Nobody wants to bog down nimble start-ups in formal, complex compliance. Debates about entrepreneurship mostly focus on access to capital and tax and government research incentives. They overlook the value of governance and strategic advice from boards and the nexus between capital and governance.
Capital is a critical issue: New Zealand entrepreneurs find it much harder to raise the same amount of capital as their US peers, and so they scale their venture at a slower pace.
The human capital part of the entrepreneurship ecosystem is important.
Building stronger networks and hubs that connect like-minded business builders is vital, as is ensuring there are sufficient mentors for budding entrepreneurs. The next step should be forming stronger links between sophisticated start-up ventures and the New Zealand governance community.
Private equity firms usually form boards around their private company investments, although they are typically for larger, established organisations. There is very little New Zealand research on how smaller and mid-sized entrepreneurial start-ups approach governance and board formation. Much evidence is anecdotal.

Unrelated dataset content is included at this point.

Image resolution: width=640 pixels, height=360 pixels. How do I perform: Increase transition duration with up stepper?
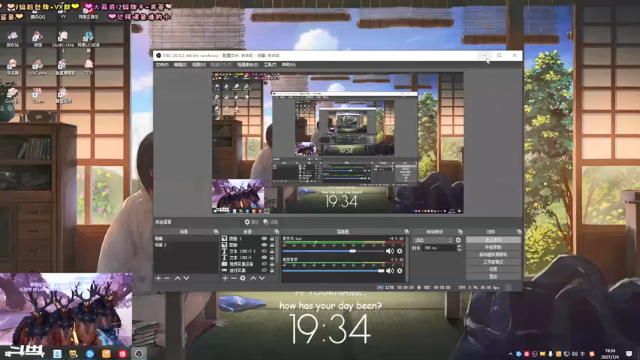[x=459, y=246]
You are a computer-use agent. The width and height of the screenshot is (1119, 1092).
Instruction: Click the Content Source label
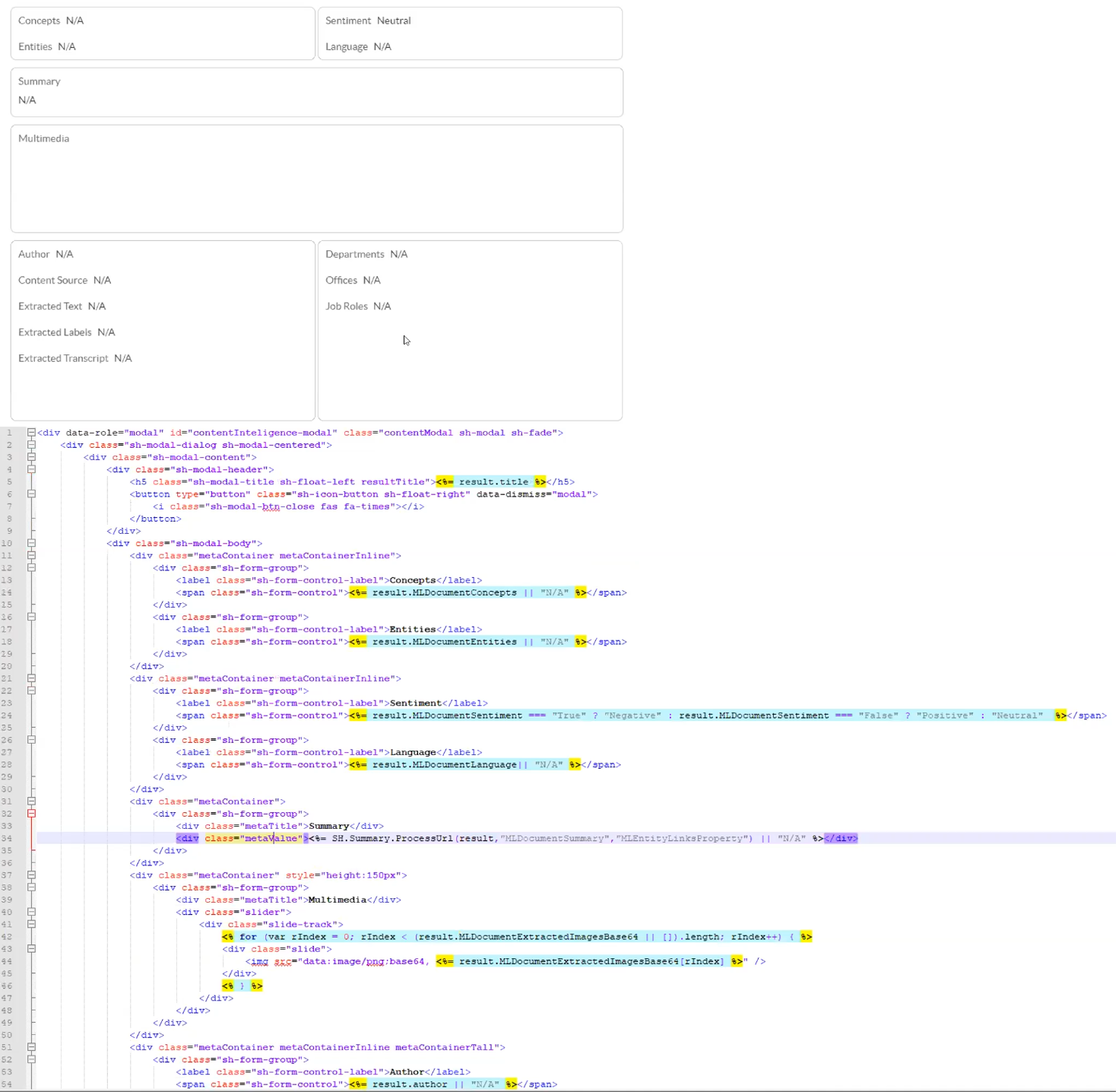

Personally, I have worked with many founders of small and medium sized start-ups over the years. A recurring theme is that entrepreneurs use mentors and possibly advisory boards but see formal boards as a step too far.
That is understandable, but those with big ambitions to scale their venture globally - and use other people's money to do so - need strong governance systems. They should view boards as an excellent source of strategic advice and networks; not as an inflexible, costly compliance handbrake.
I wonder if part of the success of US start-up entrepreneurship is the nexus between capital and boards. That is, raising much larger amounts of capital in turn necessitates the formation of boards to ensure funds are wisely invested, which in turn helps drive faster growth and sustained success through good governance. Less access to capital could be one reason fewer New Zealand entrepreneurs form formal boards early in the venture's journey.
Strengthening the human capital part of the ecosystem, through better engagement between start-up ventures and experienced company directors, is often overlooked as part of the entrepreneurship ecosystem.
Directors too should think about the merits of adding a fast-growth entrepreneurial venture to their portfolio. These will not suit all directors, such as those with only big-company backgrounds and a career in compliance rather than strategy.
Many founders crave high-level advice but cannot afford it. Many directors like the excitement of governing a start-up and the potential equity reward, but understandably want a fair fee for their time.
A priority must be to help more of these young companies scale into much larger organisations. Strengthening the human capital part of the ecosystem, through better engagement between start-up ventures and experienced company directors, is often overlooked as part of the entrepreneurship ecosystem.